I guess we better hope the engineers figure out a different way to design bottom brackets and steering systems...they are after all just holes in frames. 

Do you really think that Trek just _put a hole in the frame_...without doing any engineering, FEA, or testing? Do you know how the system works? I'm actually surprised that someone would make such an over-simplified statement.


----------



## tlg (May 11, 2011)

cxwrench said:


> I guess we better hope the engineers figure out a different way to design bottom brackets and steering systems...they are after all just holes in frames.
> 
> Do you really think that Trek just _put a hole in the frame_...without doing any engineering, FEA, or testing? Do you know how the system works? I'm actually surprised that someone would make such an over-simplified statement.
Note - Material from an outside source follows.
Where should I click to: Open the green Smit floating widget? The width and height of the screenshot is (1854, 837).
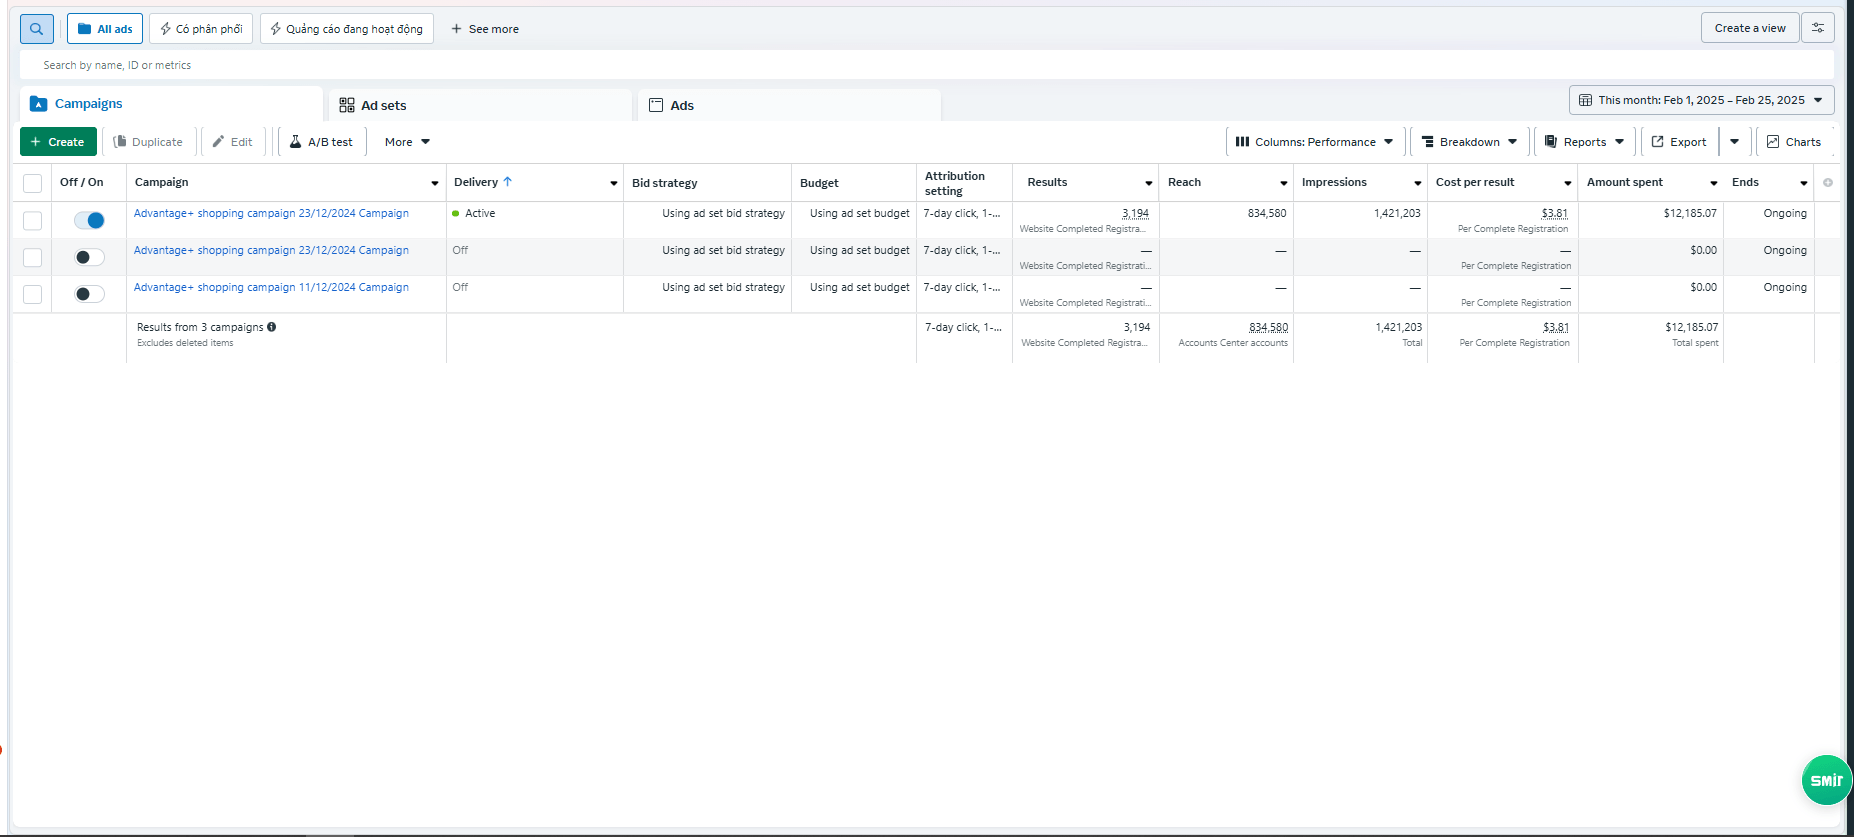[x=1826, y=780]
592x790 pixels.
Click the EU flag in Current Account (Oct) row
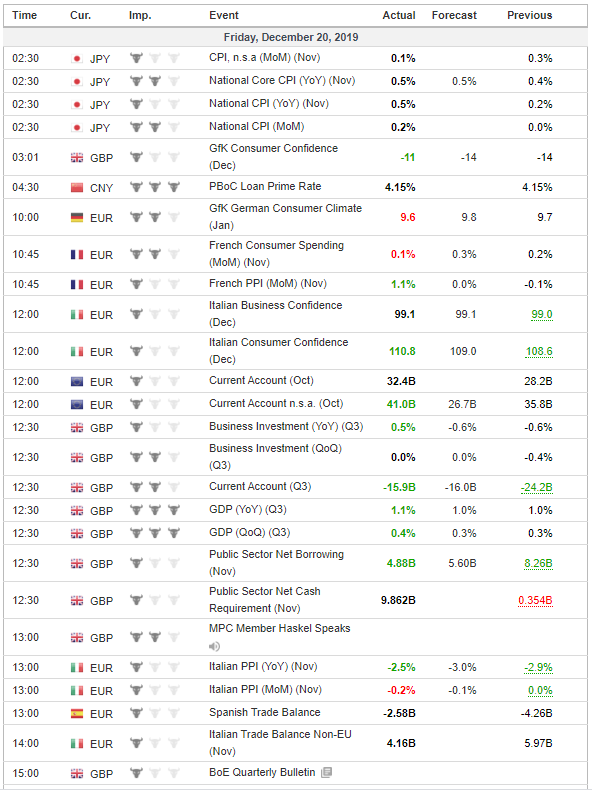77,381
It's a good thing no one is putting internal cables through holes in carbon frames! 
I'm glad my brakes don't attach through holes in my frame.


----------



## headloss (Mar 3, 2013)

I'd be curious to know how the IsoSpeed decoupler frame design compares to a Cane Creek Thudbuster (seatpost)... they appear to be two similar solutions using different methods. Trek's method is clearly a cleaner design.


----------



## Richard (Feb 17, 2006)

I'll put it simply. I work for a Trek dealer. I have a 2008 Madone 6.9 with Chorus 11. I have some good ride time on the new Madone and the Domane. I want a Domane.


----------



## GiddyHitch (Jul 31, 2013)

cxwrench said:


> I guess we better hope the engineers figure out a different way to design bottom brackets and steering systems...they are after all just holes in frames.
> 
> Do you really think that Trek just _put a hole in the frame_...without doing any engineering, FEA, or testing? Do you know how the system works? I'm actually surprised that someone would make such an over-simplified statement.


I've refrained from responding to you on numerous occasions because you do seem to possess a lot of expertise where bikes are concerned, but your tone on this forum is condescending, nasty, and arrogant and I seriously doubt that you would be so bold if we were having this conversation in person. I'm not sure why you adopt such a miserable online persona, but you might want to do some soul searching in that regard. Seriously, dude. Happy, well-adjusted people don't log onto RBR looking to belittle people at every opportunity, they just want to geek out a little and hopefully catch some righteous bike porn.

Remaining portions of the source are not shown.